Supplied entries:
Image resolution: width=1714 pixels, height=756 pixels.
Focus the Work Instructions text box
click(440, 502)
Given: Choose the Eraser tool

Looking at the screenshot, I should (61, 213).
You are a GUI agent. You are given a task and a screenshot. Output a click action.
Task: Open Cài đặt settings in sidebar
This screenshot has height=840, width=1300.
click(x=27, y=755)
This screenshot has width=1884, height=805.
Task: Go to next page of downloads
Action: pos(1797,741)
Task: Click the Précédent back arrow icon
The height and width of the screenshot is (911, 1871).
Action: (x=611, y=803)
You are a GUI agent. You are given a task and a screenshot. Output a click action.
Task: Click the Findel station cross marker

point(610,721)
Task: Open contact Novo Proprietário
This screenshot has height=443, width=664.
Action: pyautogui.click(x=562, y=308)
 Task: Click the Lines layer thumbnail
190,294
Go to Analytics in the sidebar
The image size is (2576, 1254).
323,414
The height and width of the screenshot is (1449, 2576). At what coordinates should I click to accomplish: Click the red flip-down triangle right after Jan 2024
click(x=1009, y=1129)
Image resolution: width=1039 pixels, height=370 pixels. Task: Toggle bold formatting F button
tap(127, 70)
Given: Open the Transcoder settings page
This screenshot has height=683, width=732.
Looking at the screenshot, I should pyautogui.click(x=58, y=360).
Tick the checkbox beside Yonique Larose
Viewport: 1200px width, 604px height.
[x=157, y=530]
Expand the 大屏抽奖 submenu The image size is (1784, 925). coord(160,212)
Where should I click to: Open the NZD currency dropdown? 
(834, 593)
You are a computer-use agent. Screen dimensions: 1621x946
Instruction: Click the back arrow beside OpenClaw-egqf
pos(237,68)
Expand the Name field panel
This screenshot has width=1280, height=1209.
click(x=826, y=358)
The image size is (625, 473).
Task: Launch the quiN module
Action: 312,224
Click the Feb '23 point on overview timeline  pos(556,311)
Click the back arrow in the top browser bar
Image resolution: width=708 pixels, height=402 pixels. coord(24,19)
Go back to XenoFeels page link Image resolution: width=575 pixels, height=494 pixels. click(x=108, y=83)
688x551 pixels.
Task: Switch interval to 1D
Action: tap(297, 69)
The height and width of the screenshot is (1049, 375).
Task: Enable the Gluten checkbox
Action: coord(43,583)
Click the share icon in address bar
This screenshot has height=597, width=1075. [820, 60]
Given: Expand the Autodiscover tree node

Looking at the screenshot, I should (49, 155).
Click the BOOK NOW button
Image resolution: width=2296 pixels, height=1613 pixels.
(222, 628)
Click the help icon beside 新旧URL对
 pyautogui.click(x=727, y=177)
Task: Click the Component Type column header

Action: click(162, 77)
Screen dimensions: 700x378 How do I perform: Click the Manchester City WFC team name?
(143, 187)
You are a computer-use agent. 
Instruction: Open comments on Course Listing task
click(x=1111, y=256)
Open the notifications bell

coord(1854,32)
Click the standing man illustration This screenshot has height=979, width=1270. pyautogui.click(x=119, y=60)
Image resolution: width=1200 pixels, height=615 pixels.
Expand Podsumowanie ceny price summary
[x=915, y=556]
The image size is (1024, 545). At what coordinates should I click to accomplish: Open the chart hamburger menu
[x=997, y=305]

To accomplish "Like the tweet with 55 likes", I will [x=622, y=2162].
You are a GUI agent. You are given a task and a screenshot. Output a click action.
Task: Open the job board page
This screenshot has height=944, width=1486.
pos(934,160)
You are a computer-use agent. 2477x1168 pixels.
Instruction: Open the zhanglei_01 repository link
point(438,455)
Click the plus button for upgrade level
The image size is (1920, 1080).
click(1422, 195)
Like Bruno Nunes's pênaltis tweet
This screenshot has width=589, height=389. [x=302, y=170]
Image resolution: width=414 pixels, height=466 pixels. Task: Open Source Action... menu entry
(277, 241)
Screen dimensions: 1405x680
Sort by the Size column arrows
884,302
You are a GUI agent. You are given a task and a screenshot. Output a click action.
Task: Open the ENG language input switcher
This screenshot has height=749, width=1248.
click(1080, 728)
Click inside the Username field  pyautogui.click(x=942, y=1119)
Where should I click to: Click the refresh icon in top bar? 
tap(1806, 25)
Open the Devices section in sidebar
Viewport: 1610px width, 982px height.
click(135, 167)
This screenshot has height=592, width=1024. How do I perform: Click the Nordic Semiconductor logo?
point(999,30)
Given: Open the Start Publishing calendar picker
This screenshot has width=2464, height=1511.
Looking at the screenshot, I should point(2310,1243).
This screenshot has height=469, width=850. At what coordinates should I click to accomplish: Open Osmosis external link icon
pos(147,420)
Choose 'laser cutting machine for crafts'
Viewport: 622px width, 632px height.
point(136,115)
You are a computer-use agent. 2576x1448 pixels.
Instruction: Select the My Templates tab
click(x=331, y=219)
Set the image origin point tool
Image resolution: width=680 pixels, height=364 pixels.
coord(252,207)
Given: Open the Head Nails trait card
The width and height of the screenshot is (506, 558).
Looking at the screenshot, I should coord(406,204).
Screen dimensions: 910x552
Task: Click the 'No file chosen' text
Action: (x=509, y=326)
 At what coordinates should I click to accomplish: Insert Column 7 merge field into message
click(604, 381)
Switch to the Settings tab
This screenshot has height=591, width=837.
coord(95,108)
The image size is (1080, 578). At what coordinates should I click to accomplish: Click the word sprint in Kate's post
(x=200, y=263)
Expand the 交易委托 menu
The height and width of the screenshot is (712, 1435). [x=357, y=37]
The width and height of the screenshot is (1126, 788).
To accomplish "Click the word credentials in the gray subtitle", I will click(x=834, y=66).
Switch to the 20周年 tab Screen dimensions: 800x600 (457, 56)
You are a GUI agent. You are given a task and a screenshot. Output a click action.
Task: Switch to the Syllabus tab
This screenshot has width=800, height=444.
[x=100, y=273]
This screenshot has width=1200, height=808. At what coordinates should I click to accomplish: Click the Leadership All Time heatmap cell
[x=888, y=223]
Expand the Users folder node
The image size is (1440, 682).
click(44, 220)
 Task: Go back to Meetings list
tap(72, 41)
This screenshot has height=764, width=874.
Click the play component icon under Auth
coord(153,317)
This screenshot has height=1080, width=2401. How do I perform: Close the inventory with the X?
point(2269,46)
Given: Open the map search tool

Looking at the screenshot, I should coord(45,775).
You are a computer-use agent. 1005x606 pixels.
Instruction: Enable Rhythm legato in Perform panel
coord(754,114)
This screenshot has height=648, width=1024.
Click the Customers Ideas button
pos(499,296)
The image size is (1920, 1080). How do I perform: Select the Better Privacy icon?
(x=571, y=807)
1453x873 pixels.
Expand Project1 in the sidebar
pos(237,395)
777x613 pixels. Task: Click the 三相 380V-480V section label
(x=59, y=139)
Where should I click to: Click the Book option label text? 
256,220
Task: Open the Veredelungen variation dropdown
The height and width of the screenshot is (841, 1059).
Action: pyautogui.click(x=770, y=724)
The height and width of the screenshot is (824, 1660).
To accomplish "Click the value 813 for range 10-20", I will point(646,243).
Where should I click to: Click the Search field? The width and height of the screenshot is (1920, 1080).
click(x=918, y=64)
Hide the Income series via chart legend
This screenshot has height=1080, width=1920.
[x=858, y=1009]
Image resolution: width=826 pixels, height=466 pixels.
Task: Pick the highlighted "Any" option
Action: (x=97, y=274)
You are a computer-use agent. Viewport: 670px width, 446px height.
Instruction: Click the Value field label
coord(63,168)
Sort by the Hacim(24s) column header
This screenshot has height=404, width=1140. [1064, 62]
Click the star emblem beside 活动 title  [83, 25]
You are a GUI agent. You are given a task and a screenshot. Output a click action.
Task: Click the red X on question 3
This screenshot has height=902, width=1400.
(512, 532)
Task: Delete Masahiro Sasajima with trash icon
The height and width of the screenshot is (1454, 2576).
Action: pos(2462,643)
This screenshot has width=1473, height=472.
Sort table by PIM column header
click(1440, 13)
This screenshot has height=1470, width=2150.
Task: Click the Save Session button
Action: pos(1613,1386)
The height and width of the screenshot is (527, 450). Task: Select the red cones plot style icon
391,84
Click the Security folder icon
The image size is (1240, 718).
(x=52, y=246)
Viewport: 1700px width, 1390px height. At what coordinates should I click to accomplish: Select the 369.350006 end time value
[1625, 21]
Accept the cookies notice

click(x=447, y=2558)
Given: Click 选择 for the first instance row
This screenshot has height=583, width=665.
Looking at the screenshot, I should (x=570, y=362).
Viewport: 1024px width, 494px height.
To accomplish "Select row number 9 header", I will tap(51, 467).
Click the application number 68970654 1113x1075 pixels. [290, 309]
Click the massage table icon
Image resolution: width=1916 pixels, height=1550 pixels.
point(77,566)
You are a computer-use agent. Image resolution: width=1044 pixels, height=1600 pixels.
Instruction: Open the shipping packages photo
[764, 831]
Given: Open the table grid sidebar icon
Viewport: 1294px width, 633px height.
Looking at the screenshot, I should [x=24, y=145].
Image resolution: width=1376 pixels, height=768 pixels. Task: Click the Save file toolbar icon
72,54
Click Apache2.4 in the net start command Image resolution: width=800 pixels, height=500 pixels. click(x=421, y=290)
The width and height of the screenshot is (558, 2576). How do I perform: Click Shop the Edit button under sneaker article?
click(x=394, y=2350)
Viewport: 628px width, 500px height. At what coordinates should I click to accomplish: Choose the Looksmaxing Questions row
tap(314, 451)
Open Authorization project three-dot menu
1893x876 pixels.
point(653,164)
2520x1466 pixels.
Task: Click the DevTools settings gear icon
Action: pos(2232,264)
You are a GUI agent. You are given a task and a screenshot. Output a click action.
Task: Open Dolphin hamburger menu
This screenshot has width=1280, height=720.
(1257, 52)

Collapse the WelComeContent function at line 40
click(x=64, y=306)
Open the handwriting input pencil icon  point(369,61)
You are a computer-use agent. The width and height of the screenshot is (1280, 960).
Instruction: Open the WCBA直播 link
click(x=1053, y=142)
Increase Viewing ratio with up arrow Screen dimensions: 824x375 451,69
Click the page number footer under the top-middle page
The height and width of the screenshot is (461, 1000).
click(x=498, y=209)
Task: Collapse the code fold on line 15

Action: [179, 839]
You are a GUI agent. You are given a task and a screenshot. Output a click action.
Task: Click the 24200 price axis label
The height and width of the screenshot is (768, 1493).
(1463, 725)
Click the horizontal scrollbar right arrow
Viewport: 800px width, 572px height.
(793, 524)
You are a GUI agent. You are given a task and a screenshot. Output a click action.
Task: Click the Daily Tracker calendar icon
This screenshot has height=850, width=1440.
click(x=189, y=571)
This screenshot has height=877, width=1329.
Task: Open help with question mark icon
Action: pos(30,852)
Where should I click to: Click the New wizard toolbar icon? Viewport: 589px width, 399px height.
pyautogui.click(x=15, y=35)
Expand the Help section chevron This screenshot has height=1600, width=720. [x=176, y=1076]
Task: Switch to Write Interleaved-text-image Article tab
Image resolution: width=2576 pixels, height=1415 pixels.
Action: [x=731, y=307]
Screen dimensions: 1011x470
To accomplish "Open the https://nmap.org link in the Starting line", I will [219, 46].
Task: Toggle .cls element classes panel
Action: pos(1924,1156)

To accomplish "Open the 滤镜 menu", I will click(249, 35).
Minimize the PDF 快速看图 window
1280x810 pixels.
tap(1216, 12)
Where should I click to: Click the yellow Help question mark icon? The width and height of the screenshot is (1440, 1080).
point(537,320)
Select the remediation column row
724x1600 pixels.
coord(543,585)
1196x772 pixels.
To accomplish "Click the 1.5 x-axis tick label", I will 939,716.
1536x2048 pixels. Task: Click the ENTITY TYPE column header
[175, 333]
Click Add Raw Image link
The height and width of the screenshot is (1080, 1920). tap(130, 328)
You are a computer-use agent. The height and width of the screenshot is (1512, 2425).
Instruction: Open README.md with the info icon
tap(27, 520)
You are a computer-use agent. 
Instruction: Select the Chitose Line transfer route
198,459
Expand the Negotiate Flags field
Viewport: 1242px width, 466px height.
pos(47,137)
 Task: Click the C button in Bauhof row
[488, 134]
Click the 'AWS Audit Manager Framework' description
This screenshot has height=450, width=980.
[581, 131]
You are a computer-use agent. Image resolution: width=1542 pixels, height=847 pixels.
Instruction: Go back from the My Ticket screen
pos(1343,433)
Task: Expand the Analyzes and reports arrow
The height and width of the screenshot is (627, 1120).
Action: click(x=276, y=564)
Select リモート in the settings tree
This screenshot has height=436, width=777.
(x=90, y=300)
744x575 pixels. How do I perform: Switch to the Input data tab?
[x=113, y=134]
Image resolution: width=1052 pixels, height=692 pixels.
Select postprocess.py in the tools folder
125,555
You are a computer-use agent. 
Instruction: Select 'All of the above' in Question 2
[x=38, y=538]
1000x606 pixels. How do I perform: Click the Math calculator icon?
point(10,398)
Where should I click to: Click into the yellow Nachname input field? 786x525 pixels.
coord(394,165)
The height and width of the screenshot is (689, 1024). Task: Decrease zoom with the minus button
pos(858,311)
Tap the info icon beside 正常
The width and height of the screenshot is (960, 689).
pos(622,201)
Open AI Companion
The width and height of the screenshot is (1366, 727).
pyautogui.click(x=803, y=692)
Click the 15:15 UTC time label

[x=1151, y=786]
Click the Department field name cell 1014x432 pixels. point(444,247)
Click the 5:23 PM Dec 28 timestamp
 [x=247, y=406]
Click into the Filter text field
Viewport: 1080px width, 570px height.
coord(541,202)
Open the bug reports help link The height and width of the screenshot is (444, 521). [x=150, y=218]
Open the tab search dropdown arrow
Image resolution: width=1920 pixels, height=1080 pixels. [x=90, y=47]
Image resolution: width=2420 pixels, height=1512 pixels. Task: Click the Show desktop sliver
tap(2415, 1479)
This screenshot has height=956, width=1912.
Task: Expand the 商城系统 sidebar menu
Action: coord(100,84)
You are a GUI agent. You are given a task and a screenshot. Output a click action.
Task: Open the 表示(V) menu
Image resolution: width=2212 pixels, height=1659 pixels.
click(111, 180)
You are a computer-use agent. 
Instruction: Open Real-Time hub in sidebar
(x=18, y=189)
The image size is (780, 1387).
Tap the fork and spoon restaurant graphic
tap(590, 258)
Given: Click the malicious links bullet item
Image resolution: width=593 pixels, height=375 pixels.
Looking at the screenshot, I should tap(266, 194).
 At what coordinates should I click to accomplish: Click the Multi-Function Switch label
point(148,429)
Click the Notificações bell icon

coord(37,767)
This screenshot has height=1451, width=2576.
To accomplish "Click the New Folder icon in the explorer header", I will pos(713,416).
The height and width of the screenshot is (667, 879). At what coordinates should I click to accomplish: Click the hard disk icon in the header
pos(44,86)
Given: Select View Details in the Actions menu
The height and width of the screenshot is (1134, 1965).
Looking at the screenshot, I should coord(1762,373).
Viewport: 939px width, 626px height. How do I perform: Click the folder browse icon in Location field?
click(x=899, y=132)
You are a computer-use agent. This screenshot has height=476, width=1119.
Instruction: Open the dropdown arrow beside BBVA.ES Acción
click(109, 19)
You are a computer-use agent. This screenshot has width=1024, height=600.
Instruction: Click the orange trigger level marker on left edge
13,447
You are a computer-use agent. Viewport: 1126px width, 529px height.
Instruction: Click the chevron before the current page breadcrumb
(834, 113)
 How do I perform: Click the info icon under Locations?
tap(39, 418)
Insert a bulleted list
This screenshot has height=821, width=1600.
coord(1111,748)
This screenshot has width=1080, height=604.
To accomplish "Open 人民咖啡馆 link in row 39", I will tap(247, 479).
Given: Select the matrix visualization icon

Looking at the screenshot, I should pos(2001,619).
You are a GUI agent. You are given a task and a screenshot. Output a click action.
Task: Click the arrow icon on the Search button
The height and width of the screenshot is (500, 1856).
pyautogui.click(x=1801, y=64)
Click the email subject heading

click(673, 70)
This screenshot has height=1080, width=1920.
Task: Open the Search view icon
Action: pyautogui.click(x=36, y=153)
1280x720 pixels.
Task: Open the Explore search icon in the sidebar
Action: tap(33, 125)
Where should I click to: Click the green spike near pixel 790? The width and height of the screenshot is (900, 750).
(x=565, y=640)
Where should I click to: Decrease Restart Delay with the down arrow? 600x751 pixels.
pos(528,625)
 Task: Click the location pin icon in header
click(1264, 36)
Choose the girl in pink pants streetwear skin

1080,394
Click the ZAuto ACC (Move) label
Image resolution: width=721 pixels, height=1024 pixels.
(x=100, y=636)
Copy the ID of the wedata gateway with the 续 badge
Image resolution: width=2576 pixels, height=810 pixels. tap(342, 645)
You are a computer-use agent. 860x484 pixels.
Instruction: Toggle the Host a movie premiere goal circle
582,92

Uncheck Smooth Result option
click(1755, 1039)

Exercise:
Please give the entries again, everything from the line containing "Select the remediation column row" down to the line containing "coord(394,165)", with "Instruction" replaced by "Goal" and all else unchanged.

Reply:
Select the remediation column row
724x1600 pixels.
coord(543,585)
1196x772 pixels.
To accomplish "Click the 1.5 x-axis tick label", I will 939,716.
1536x2048 pixels. Task: Click the ENTITY TYPE column header
[175, 333]
Click Add Raw Image link
The height and width of the screenshot is (1080, 1920). tap(130, 328)
You are a computer-use agent. The height and width of the screenshot is (1512, 2425).
Goal: Open README.md with the info icon
tap(27, 520)
You are a computer-use agent. 
Goal: Select the Chitose Line transfer route
198,459
Expand the Negotiate Flags field
Viewport: 1242px width, 466px height.
pos(47,137)
 Task: Click the C button in Bauhof row
[488, 134]
Click the 'AWS Audit Manager Framework' description
This screenshot has height=450, width=980.
[581, 131]
You are a computer-use agent. Image resolution: width=1542 pixels, height=847 pixels.
Goal: Go back from the My Ticket screen
pos(1343,433)
Task: Expand the Analyzes and reports arrow
The height and width of the screenshot is (627, 1120).
Action: click(x=276, y=564)
Select リモート in the settings tree
This screenshot has height=436, width=777.
(x=90, y=300)
744x575 pixels. How do I perform: Switch to the Input data tab?
[x=113, y=134]
Image resolution: width=1052 pixels, height=692 pixels.
Select postprocess.py in the tools folder
125,555
You are a computer-use agent. 
Goal: Select 'All of the above' in Question 2
[x=38, y=538]
1000x606 pixels. How do I perform: Click the Math calculator icon?
point(10,398)
Where should I click to: Click into the yellow Nachname input field? 786x525 pixels.
coord(394,165)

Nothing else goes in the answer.